Convergence of Newton’s method¶

We again look at finding a solution of $$xe^x=2$$ near $$x=1$$. To apply Newton’s method, we need to calculate values of both the residual function $$f$$ and its derivative.

using FundamentalsNumericalComputation

f = x -> x*exp(x) - 2;
dfdx = x -> exp(x)*(x+1);


We don’t know the exact root, so we use nlsolve to determine the “true” value.

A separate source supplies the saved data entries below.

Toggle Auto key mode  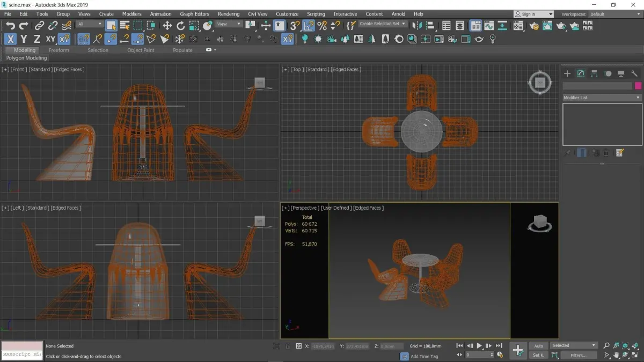pyautogui.click(x=538, y=346)
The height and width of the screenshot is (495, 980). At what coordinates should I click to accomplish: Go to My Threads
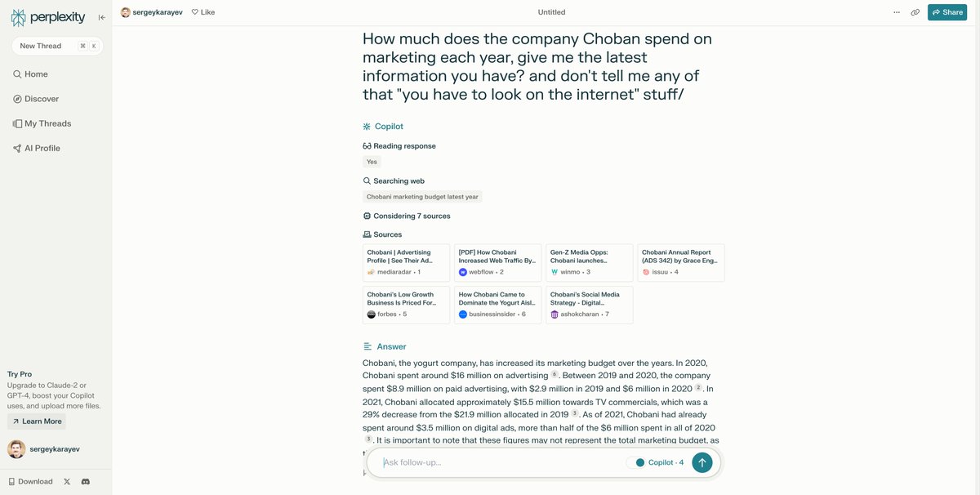(47, 123)
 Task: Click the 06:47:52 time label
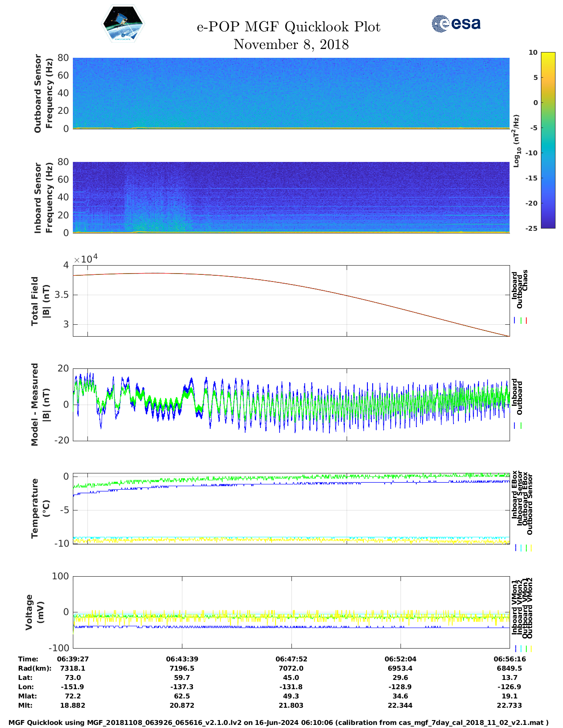point(291,659)
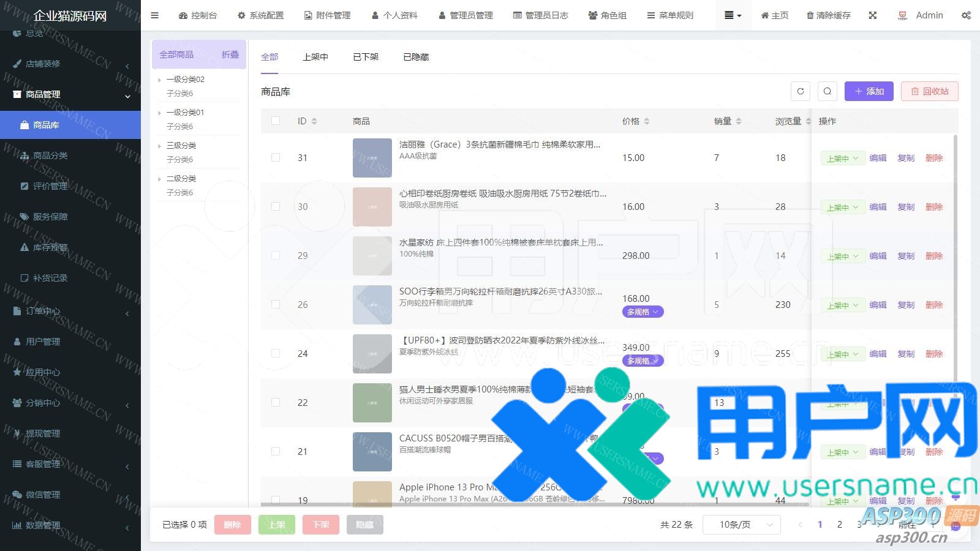980x551 pixels.
Task: Select the checkbox for product ID 31
Action: coord(276,157)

r = nlsolve(x -> f(x[1]),[1.]).zero

1-element Array{Float64,1}:
0.8526055020137259


We use $$x_1=1$$ as a starting guess and apply the iteration in a loop, storing the sequence of iterates in a vector.

x = [1;zeros(6)]
for k = 1:6
x[k+1] = x[k] - f(x[k]) / dfdx(x[k])
end
x

7-element Array{Float64,1}:
1.0
0.8678794411714423
0.8527833734164099
0.8526055263689221
0.852605502013726
0.8526055020137254
0.8526055020137254


Here is the sequence of errors.

err = @. x - r

7-element Array{Float64,1}:
0.14739449798627413
0.015273939157716465
0.00017787140268399337
2.4355196193148743e-8
1.1102230246251565e-16
-4.440892098500626e-16
-4.440892098500626e-16


Glancing at the exponents of the errors, they roughly form a neat doubling sequence until the error is comparable to machine precision. We can see this more precisely by taking logs.

logerr = @. log(abs(err))

7-element Array{Float64,1}:
-1.9146426270180508
-4.181607225912875
-8.634449725601385
-17.53052061416097
-36.7368005696771
-35.35050620855721
-35.35050620855721


Quadratic convergence isn’t as graphically distinctive as linear convergence.

plot(0:6,abs.(err),m=:o,legend=:none,
xlabel="\$k\$", yaxis=(:log10,"\$|x_k-r|\$"), title="Quadratic convergence")


This looks faster than linear convergence, but it’s not easy to say more. If we could use infinite precision, the curve would continue to steepen forever.